▼
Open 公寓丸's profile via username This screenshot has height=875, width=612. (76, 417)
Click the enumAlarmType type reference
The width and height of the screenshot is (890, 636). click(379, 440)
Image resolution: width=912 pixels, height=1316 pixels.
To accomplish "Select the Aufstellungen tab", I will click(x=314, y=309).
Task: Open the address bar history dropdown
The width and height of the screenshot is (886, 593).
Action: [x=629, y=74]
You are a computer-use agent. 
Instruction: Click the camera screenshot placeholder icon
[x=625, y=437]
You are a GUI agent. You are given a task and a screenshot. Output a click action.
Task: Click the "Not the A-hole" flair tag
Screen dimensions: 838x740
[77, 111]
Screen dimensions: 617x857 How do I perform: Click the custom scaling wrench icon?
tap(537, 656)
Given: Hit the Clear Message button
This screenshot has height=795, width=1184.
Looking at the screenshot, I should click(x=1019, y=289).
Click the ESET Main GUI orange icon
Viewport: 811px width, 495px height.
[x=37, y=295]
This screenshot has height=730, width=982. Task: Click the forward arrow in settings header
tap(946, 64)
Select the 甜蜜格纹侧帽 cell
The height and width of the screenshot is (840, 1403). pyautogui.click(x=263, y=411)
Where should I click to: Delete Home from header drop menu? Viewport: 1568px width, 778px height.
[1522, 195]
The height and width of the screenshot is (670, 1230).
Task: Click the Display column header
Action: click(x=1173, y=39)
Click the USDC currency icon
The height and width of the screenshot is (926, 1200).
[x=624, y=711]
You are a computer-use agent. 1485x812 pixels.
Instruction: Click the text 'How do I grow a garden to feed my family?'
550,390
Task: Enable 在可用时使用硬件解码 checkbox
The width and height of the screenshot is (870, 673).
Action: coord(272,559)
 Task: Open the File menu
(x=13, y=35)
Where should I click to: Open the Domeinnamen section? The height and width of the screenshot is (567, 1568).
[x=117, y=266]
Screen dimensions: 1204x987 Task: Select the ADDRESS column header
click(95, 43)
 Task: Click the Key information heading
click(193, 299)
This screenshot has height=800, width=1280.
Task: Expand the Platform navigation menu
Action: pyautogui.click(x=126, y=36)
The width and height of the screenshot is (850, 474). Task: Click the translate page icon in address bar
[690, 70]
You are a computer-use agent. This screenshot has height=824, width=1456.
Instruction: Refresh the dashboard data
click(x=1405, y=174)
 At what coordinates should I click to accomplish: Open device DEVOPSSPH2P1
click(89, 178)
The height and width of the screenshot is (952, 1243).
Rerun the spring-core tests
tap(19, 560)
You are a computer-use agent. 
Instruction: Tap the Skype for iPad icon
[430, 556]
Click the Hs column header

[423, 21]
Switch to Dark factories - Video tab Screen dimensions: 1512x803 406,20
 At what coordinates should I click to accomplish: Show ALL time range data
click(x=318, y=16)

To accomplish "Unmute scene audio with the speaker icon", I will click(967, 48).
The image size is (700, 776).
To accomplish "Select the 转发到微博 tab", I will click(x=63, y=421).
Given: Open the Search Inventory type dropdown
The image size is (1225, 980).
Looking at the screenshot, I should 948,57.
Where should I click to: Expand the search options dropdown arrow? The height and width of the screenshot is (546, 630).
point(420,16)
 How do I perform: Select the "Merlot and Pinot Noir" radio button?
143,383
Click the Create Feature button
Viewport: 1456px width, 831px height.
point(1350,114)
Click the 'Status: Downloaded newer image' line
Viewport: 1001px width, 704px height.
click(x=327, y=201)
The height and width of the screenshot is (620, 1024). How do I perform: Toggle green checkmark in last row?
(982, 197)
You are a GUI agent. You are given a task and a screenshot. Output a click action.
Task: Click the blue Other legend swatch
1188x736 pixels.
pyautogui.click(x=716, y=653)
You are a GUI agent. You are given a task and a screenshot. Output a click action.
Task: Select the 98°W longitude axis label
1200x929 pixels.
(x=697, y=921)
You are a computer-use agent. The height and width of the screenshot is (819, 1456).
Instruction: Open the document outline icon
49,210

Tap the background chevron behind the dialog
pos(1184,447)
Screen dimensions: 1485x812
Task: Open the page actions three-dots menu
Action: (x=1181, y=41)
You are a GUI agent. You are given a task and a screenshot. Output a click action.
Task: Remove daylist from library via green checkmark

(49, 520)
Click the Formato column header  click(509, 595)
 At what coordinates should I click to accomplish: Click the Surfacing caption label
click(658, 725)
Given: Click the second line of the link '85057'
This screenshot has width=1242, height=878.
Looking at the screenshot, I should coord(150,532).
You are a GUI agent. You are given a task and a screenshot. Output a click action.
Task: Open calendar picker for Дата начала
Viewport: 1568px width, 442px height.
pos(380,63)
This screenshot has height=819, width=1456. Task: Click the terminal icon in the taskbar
▲
GIVEN REQUEST = Write out all of the material above again, word for word, with nothing changed.

ANSWER TO THIS EXERCISE =
Open 公寓丸's profile via username This screenshot has height=875, width=612. (76, 417)
Click the enumAlarmType type reference
The width and height of the screenshot is (890, 636). click(379, 440)
Image resolution: width=912 pixels, height=1316 pixels.
To accomplish "Select the Aufstellungen tab", I will click(x=314, y=309).
Task: Open the address bar history dropdown
The width and height of the screenshot is (886, 593).
Action: [x=629, y=74]
You are a computer-use agent. 
Instruction: Click the camera screenshot placeholder icon
[x=625, y=437]
You are a GUI agent. You are given a task and a screenshot. Output a click action.
Task: Click the "Not the A-hole" flair tag
Screen dimensions: 838x740
[77, 111]
Screen dimensions: 617x857 How do I perform: Click the custom scaling wrench icon?
tap(537, 656)
Given: Hit the Clear Message button
This screenshot has height=795, width=1184.
Looking at the screenshot, I should click(x=1019, y=289).
Click the ESET Main GUI orange icon
Viewport: 811px width, 495px height.
[x=37, y=295]
This screenshot has height=730, width=982. Task: Click the forward arrow in settings header
tap(946, 64)
Select the 甜蜜格纹侧帽 cell
The height and width of the screenshot is (840, 1403). pyautogui.click(x=263, y=411)
Where should I click to: Delete Home from header drop menu? Viewport: 1568px width, 778px height.
[1522, 195]
The height and width of the screenshot is (670, 1230).
Task: Click the Display column header
Action: click(x=1173, y=39)
Click the USDC currency icon
The height and width of the screenshot is (926, 1200).
[x=624, y=711]
You are a computer-use agent. 1485x812 pixels.
Instruction: Click the text 'How do I grow a garden to feed my family?'
550,390
Task: Enable 在可用时使用硬件解码 checkbox
The width and height of the screenshot is (870, 673).
Action: coord(272,559)
 Task: Open the File menu
(x=13, y=35)
Where should I click to: Open the Domeinnamen section? The height and width of the screenshot is (567, 1568).
[x=117, y=266]
Screen dimensions: 1204x987 Task: Select the ADDRESS column header
click(95, 43)
 Task: Click the Key information heading
click(193, 299)
This screenshot has height=800, width=1280.
Task: Expand the Platform navigation menu
Action: pyautogui.click(x=126, y=36)
The width and height of the screenshot is (850, 474). Task: Click the translate page icon in address bar
[690, 70]
You are a computer-use agent. This screenshot has height=824, width=1456.
Instruction: Refresh the dashboard data
click(x=1405, y=174)
 At what coordinates should I click to accomplish: Open device DEVOPSSPH2P1
click(89, 178)
The height and width of the screenshot is (952, 1243).
Rerun the spring-core tests
tap(19, 560)
You are a computer-use agent. 
Instruction: Tap the Skype for iPad icon
[430, 556]
Click the Hs column header

[423, 21]
Switch to Dark factories - Video tab Screen dimensions: 1512x803 406,20
 At what coordinates should I click to accomplish: Show ALL time range data
click(x=318, y=16)

To accomplish "Unmute scene audio with the speaker icon", I will click(967, 48).
The image size is (700, 776).
To accomplish "Select the 转发到微博 tab", I will click(x=63, y=421).
Given: Open the Search Inventory type dropdown
The image size is (1225, 980).
Looking at the screenshot, I should 948,57.
Where should I click to: Expand the search options dropdown arrow? The height and width of the screenshot is (546, 630).
point(420,16)
 How do I perform: Select the "Merlot and Pinot Noir" radio button?
143,383
Click the Create Feature button
Viewport: 1456px width, 831px height.
point(1350,114)
Click the 'Status: Downloaded newer image' line
Viewport: 1001px width, 704px height.
click(x=327, y=201)
The height and width of the screenshot is (620, 1024). How do I perform: Toggle green checkmark in last row?
(982, 197)
You are a GUI agent. You are given a task and a screenshot. Output a click action.
Task: Click the blue Other legend swatch
1188x736 pixels.
pyautogui.click(x=716, y=653)
You are a GUI agent. You are given a task and a screenshot. Output a click action.
Task: Select the 98°W longitude axis label
1200x929 pixels.
(x=697, y=921)
You are a computer-use agent. The height and width of the screenshot is (819, 1456).
Instruction: Open the document outline icon
49,210

Tap the background chevron behind the dialog
pos(1184,447)
Screen dimensions: 1485x812
Task: Open the page actions three-dots menu
Action: (x=1181, y=41)
You are a GUI agent. You are given a task and a screenshot. Output a click action.
Task: Remove daylist from library via green checkmark

(49, 520)
Click the Formato column header  click(509, 595)
 At what coordinates should I click to accomplish: Click the Surfacing caption label
click(658, 725)
Given: Click the second line of the link '85057'
This screenshot has width=1242, height=878.
Looking at the screenshot, I should coord(150,532).
You are a GUI agent. You are given a task and a screenshot. Output a click action.
Task: Open calendar picker for Дата начала
Viewport: 1568px width, 442px height.
pos(380,63)
This screenshot has height=819, width=1456. Task: Click the terminal icon in the taskbar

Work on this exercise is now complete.